2 Top Tech Stocks for 2025: Buy the Dip in PLTR and AVGO

Shares of Palantir Technologies (PLTR) and Broadcom (AVGO) delivered impressive returns in 2024. These technology companies have seen their shares more than double, substantially outperforming the S&P 500 Index ($SPX).

Palantir stole the spotlight, with its stock skyrocketing an astounding 360%. The surge reflects the soaring demand for its artificial intelligence (AI) solutions, which find use cases across industries.

Broadcom ended 2024 on a solid note, with its shares climbing by over 115%. The company also benefited from AI tailwinds.
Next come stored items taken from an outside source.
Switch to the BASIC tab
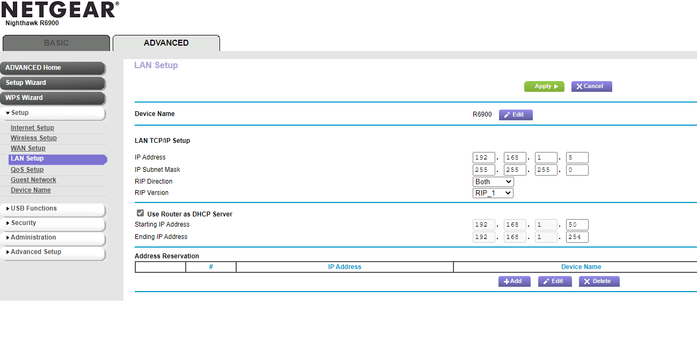697x348 pixels. click(x=56, y=43)
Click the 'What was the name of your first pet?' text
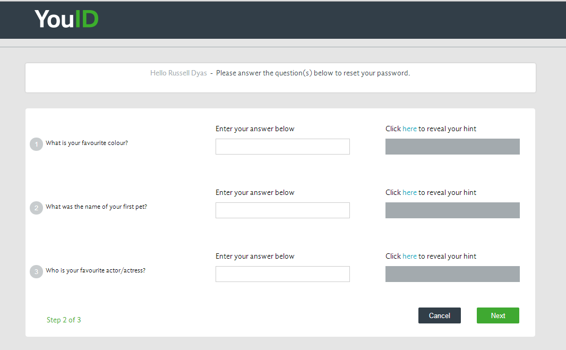566x350 pixels. click(96, 207)
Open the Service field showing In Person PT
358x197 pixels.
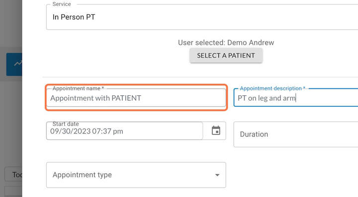pyautogui.click(x=202, y=17)
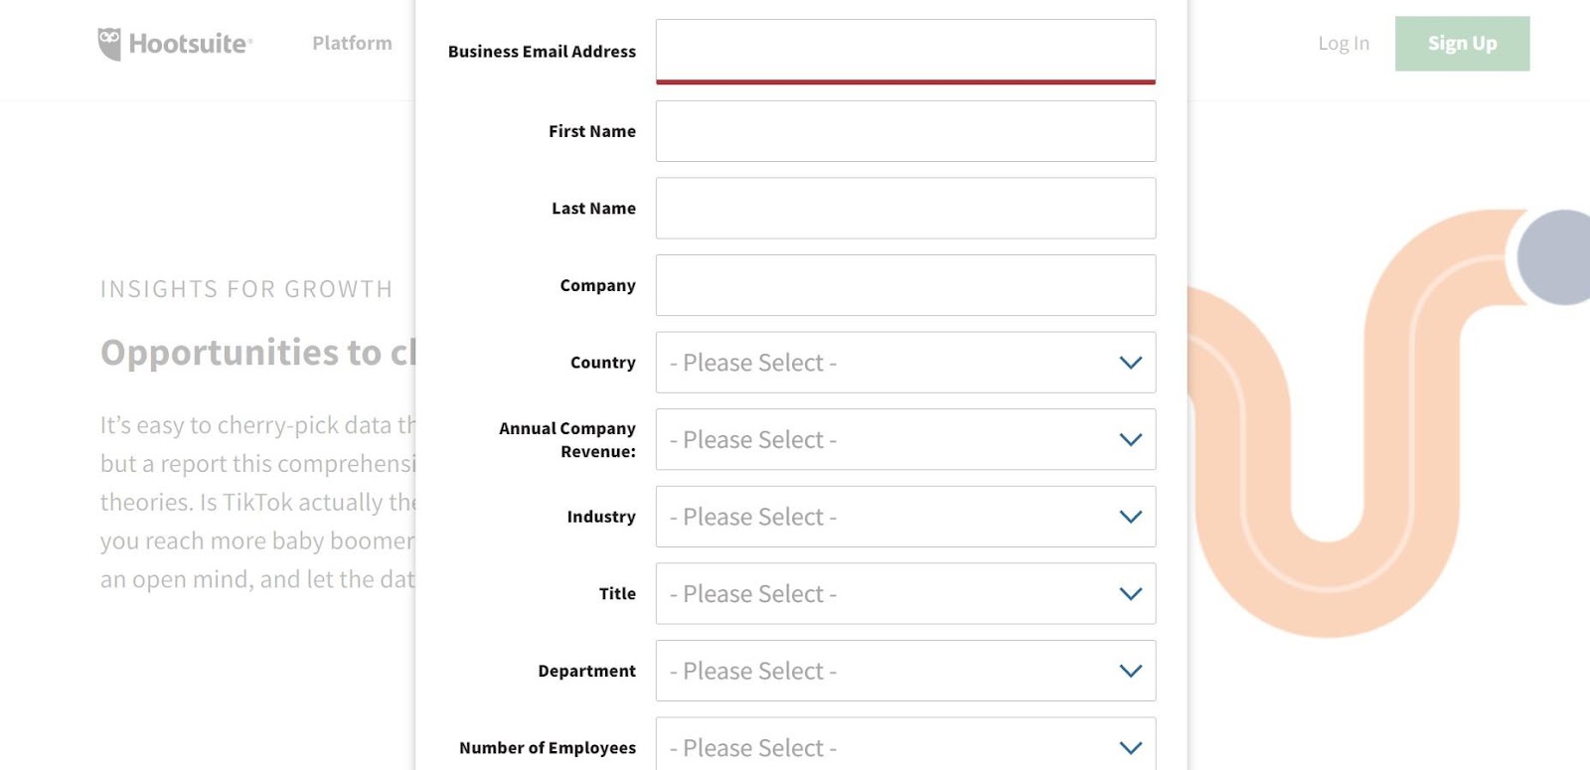Click the green Sign Up button
The image size is (1590, 770).
point(1462,44)
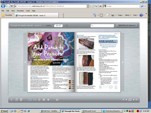
Task: Click the zoom magnifier icon in viewer
Action: coord(35,100)

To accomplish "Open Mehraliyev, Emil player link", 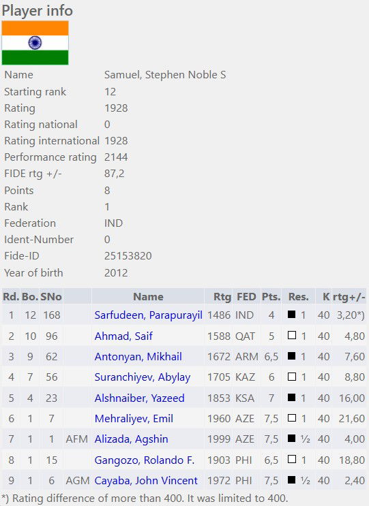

Given their impressive growth, these stocks are undeniably expensive in terms of their valuations. However, their strong fundamentals and growing demand make them compelling long-term investments. Thus, any dip in these stocks could be a buying opportunity in 2025. Here’s a closer look at what makes them top tech stocks for 2025 and beyond.

Tech Stock #1: Palantir

Palantir continues solidifying its position in the AI and data analytics software segment, delivering a series of strong quarterly performances that highlight the company’s expanding market presence. In the third quarter of 2024, Palantir’s top line jumped 30% year-over-year, marking its sixth consecutive quarter of accelerating growth rates. This reflects the increasing adoption of its Artificial Intelligence Platform (AIP), which has proven to be a key growth catalyst for the company.
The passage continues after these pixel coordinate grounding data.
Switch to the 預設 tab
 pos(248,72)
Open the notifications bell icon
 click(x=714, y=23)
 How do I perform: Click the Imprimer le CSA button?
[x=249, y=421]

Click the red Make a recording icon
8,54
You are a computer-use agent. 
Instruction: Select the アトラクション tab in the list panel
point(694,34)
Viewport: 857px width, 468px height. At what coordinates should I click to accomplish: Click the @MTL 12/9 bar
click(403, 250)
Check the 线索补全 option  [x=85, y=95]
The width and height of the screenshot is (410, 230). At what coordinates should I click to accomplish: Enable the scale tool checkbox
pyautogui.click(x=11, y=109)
The demand for Palantir’s AIP has been robust, with the company securing 104 new contract valued at over $1 million. This shows the expanding role of AI in the software industry and Palantir’s growing presence within both commercial and government sectors. As more industries turn to complex data for actionable insights, Palantir’s AI-powered solutions remain highly sought after for their scalability and adaptability across diverse clients.                                                                                                                                           

Not only is Palantir benefiting from this solid demand, but the company’s financial position is also thriving. The company generated significant free cash flows and had $4.6 billion in cash and investments at the end of Q3, giving it ample liquidity for strategic acquisitions and continued innovation.

Despite these positive indicators, valuation concerns linger. The stock’s price-sales ratio of 79.01x far exceeds peers, with analysts projecting potential downside and maintaining a consensus rating of “Hold.”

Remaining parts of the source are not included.